Birmingham Institute of Paediatric Plastic Surgery at Birmingham Children's Hospital, Steelhouse Lane, Birmingham, B4 NH, UK.
Journal of Plastic Reconstructive & Aesthetic Surgery (Impact Factor: 1.42). 05/2012; 65(9):1233-45. DOI: 10.1016/j.bjps.2012.04.001
Source: PubMed


While there are internationally validated outcome measures for speech and facial growth in cleft lip and palate patients, there is no such internationally accepted system for assessing outcomes in facial aesthetics.
A systematic critical review of the scientific literature from the last 30 years using PUBMED, Medline and Google Scholar was conducted in-line with the PRISMA statement recommendations. This encompassed the most relevant manuscripts on aesthetic outcomes in cleft surgery in the English language.

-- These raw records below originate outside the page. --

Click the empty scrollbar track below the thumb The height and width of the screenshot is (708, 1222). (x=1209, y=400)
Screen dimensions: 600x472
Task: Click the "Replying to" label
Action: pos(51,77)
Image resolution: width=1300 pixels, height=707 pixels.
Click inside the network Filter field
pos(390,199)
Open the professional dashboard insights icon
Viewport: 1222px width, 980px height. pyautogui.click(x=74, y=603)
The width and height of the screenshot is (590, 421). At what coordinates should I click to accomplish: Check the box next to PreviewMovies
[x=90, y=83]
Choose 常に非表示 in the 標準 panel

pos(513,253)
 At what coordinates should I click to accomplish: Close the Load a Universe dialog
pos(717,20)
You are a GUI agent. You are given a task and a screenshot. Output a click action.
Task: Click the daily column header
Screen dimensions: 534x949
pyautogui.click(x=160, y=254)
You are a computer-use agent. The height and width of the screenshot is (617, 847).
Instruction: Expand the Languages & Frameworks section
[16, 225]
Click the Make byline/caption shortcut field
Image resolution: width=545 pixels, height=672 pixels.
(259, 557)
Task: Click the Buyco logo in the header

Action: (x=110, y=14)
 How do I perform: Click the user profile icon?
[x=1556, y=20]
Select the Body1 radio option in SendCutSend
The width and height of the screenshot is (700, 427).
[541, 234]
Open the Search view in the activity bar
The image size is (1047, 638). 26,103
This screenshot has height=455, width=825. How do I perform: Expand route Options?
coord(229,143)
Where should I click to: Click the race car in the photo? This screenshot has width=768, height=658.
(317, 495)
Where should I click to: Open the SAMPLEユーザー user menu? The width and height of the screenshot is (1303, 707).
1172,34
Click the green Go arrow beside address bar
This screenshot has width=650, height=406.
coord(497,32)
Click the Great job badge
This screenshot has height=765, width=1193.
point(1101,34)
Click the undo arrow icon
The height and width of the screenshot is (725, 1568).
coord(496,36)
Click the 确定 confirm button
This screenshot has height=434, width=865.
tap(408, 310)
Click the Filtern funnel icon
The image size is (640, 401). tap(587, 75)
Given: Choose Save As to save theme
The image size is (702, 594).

Fifty-three articles were reviewed. Four main means of determining outcome measures were found: direct clinical assessment, clinical photograph evaluation, clinical videographic assessment and three-dimensional evaluation. Cropped photographs were more representative than full face. Most techniques were based on a 5-point scale, evolving from the Asher-McDade system. Multiple panel-based assessments compared scores from lay or professional raters, the results of which were not statistically significant. Various reports based on cohorts were poorly matched for gender, age, clinical condition and ethnicity, making their results difficult to reproduce.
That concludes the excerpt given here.